• TO-DO ITEM:
Pull out everything from the start of the rows below down to the line containing "at that location.", word for word, with the pictures left out.

■ ■ ■ ■ ■ ■ ■

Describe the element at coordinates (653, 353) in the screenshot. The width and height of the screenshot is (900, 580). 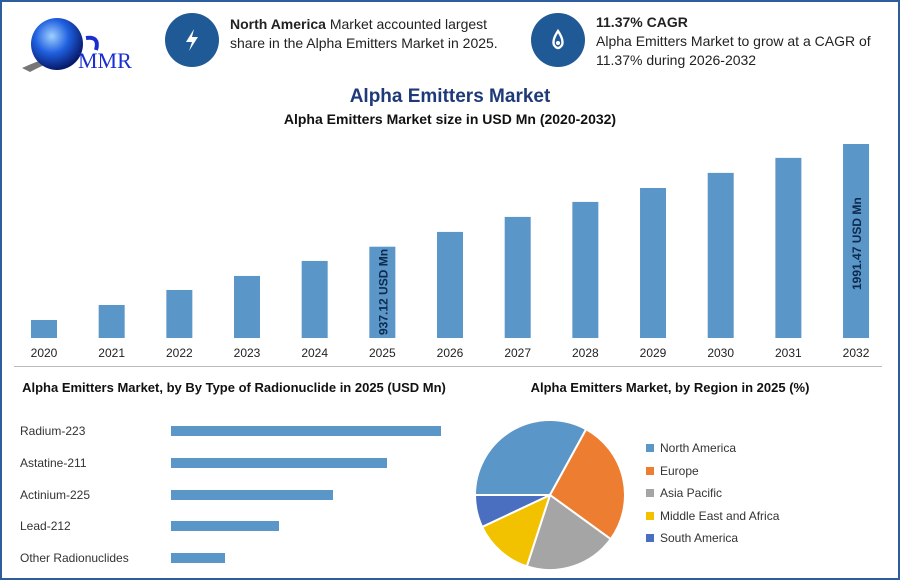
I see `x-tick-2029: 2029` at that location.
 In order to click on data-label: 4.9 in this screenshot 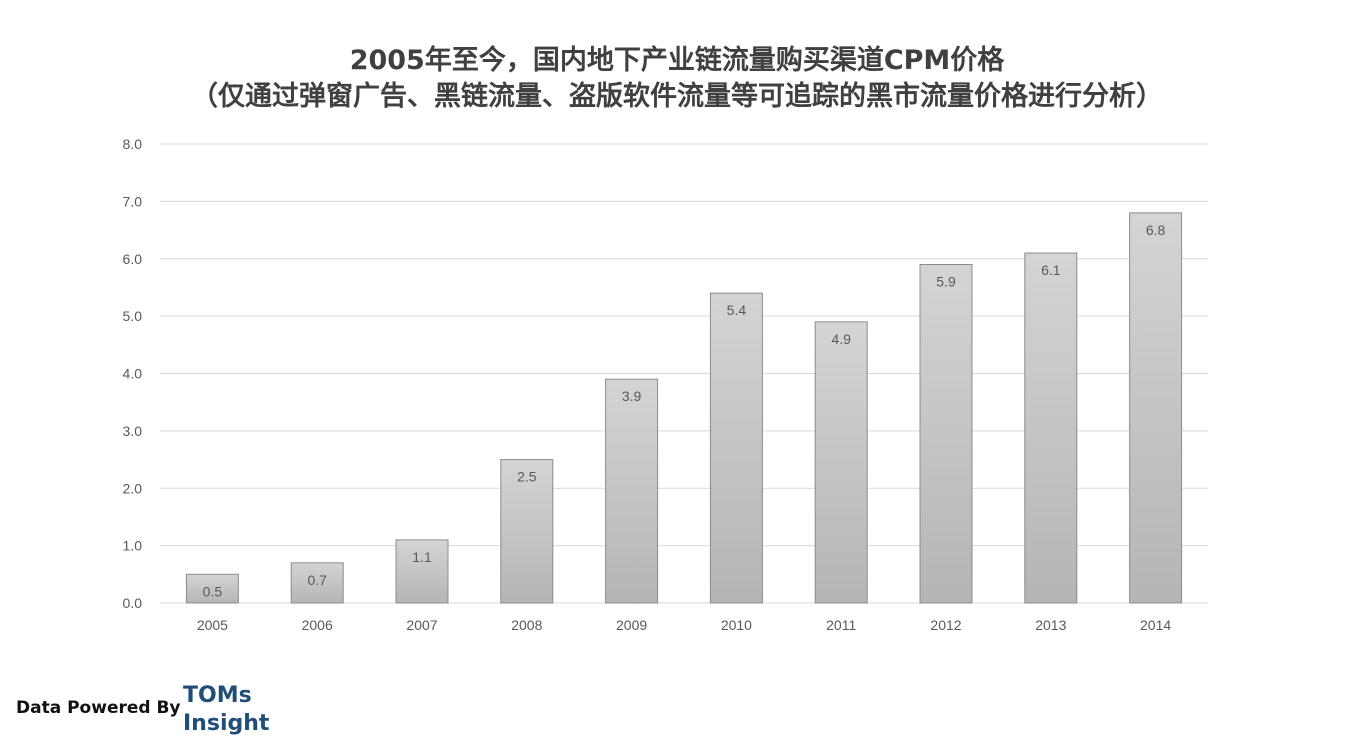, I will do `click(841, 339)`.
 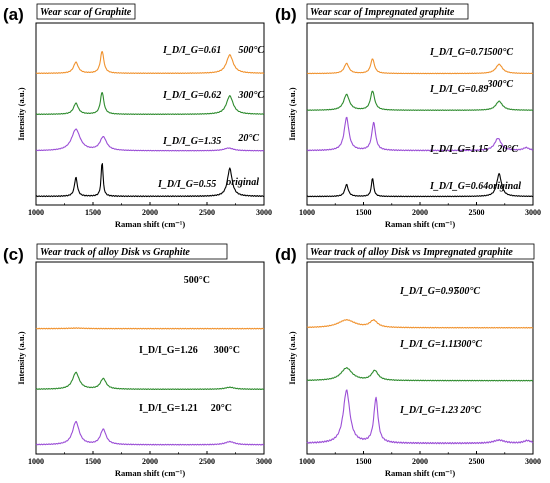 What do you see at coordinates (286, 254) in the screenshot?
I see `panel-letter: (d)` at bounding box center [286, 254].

■ ■ ■ ■ ■ ■ ■

• TASK ANSWER:
Describe the element at coordinates (653, 353) in the screenshot. The width and height of the screenshot is (900, 580). 
I see `x-tick-2029: 2029` at that location.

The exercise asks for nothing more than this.